İlk şiirler, kimileri yayınlanmamıştır onların, hani lise yıllarında, taşra kentinde, duygusal şeylerdi onlar. Ama asıl ilk şiirim Melankoli adlı şiirimdir. Kendimi bana gerçekten şair olarak duygusatan şiirdir o. Melankoli, toplu şiirlerimde ilk şiir olarak yer alır, bir 17 yaş şiiri olsa gerek, 1959. 

Bütün şiirlerinizin tamamına baktığınızda tek bir duyguda birleştirseniz, bu hangi duygu olurdu? 

Bir özlem, bir arayış, bir yaşama susuzluğu ve heyecanı… Ve aynı zamanda da adaletsizliğe karşı, haksızlığa karşı onurun savunulması. Esas olarak böyle özetlenebilir. 

Birçok yazın türünde çalışmalarınız var: Çeviri, şiir, deneme, hikâye, mektup, inceleme yazısı… Bütün yazın türlerine baktığınızda, toplumsal eşitlik için en iyi yazın türü hangisi sizce?
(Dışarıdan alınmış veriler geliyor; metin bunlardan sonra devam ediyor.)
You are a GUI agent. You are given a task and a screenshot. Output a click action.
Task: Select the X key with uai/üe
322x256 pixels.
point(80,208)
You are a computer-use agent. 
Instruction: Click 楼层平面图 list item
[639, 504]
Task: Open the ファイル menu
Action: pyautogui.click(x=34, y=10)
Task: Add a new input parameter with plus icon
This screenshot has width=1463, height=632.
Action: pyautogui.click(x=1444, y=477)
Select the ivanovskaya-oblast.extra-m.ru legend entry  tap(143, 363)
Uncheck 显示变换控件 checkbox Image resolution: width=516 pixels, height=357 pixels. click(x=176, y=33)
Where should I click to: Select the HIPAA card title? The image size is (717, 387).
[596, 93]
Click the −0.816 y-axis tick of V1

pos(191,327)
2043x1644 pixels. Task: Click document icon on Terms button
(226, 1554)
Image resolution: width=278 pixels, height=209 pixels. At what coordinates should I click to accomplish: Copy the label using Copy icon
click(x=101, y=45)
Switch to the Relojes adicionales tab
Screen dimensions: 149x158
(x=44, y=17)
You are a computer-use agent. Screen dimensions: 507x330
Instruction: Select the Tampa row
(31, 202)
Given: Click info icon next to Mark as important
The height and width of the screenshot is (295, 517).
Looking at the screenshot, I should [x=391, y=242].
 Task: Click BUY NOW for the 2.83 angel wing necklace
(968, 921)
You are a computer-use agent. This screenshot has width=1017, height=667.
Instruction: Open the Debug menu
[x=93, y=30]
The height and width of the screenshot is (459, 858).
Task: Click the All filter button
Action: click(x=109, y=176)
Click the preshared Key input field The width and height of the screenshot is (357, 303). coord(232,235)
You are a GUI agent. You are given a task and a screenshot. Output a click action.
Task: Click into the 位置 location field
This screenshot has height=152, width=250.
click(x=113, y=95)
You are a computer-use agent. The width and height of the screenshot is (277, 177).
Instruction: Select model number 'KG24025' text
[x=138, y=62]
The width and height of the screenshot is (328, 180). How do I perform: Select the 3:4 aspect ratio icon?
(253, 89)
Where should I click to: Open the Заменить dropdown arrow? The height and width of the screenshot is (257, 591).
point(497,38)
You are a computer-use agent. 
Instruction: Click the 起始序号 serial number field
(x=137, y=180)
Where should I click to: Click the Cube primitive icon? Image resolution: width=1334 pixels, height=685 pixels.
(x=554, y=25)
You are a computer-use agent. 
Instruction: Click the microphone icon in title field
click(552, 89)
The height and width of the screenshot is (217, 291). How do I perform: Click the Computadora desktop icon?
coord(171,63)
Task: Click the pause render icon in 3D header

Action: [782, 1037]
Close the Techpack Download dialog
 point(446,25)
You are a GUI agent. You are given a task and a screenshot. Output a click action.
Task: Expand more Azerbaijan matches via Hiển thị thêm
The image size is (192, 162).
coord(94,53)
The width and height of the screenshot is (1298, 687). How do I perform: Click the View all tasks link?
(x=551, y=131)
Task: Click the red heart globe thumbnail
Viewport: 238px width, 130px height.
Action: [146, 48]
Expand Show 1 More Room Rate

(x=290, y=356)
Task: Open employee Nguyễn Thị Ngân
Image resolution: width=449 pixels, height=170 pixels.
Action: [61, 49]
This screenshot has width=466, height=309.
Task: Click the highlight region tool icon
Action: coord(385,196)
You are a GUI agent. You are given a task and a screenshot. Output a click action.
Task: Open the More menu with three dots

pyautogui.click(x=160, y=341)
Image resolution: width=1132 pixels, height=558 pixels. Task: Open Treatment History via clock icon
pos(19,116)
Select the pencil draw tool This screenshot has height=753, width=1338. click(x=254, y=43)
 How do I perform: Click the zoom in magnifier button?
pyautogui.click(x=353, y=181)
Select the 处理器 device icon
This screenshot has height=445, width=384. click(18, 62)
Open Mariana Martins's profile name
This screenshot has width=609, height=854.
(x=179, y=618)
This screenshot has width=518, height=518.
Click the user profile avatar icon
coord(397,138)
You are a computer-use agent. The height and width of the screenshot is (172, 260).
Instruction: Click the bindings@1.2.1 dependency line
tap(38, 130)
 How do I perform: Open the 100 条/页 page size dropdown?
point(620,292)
Ben şairim, esas olarak şiirle dile getirmeye gayret ediyorum düşüncelerimi. Ama tabi köşe yazarı olarak makalelerimle bu konulara değindim. İki tane oyunum var, bir tanesi Devlet Tiyatrosu’nda sahnelendi: Lozan. Yeni versiyonu da Lozan’ın yüzüncü yılında umarım ki sahnelenecektir. İkincisi de Ali Suavi. Yakın tarihimizden önemli bir olay. Yakın derken 19’uncu yüzyıl tarihinden. İkisinde de bana göre antiemperyalizm ve adaletsizliğe karşı mücadele duyguları, düşünceleri ağır basar.  

1960’lı yıllarda ortaya çıkan siyasal atmosferin de etkisiyle ‘toplumcu’ bir duyarlılığınız var. O dönemin kadın-erkek ilişkileri nasıldı? Günümüzdeki durumla karşılaştırabilir misiniz?

Haksızlığa karşı toplumcu dünya görüşü daha öncelerde de, çocukluğumdan beri var. Ama 1960’lı yıllarda, söylediğin gibi, o yılların atmosferinde daha belirginleşti ve kuramsal bir altyapı kazandı, bilinç kazandı. Kadın erkek ilişkisine gelince… İlk o dönemde yazılan şiirlerin, örneğin Bir Gün Mutlaka’nın kadın kahramanı benim sonradan da ilk eşim olacak olan sevgilimdir o dönemde. Ve şöyle söyleyeyim, biz omuz omuzaydık kadın ve erkek. Tabi 1940’lı yıllarda da biliyoruz toplumcu ağabeylerimizden ablalarımızdan, böyle bir kadın erkek beraberliği vardı mücadelede. 1960’lı yıllarda bu bence çok önem kazandı ve çok yaygınlaştı. Kadın devrimciler çoğaldılar, omuz omuza idik. O tabi yine ülkenin gelişimiyle, demokrasinin gelişimiyle, bilinçlerin daha derinlik kazanmasıyla alakalı bir süreçtir. Devam etti tabi bugünlere kadar. Ne kadar geriye doğru zorlansa da bu, yani kadını tekrar kafes arkasına kapatma yönünde ne kadar çaba yapılırsa yapılsın boşunadır bu çabalar, boşunadır. Bunu ben kitap imzalama günlerimden de biliyorum, kimi üniversitelerde başörtülü kızlar kuyruğa giriyorlar ve şiir kitaplarımı adeta kapışıyorlar ve onlarla çok güzel söyleşilerim var. Engel olamazlar kadının özgürlüğüne uyanışına; erkeğin yanında onunla eşit hatta bazen daha önde olmasına engel olamaz hiç kimse. 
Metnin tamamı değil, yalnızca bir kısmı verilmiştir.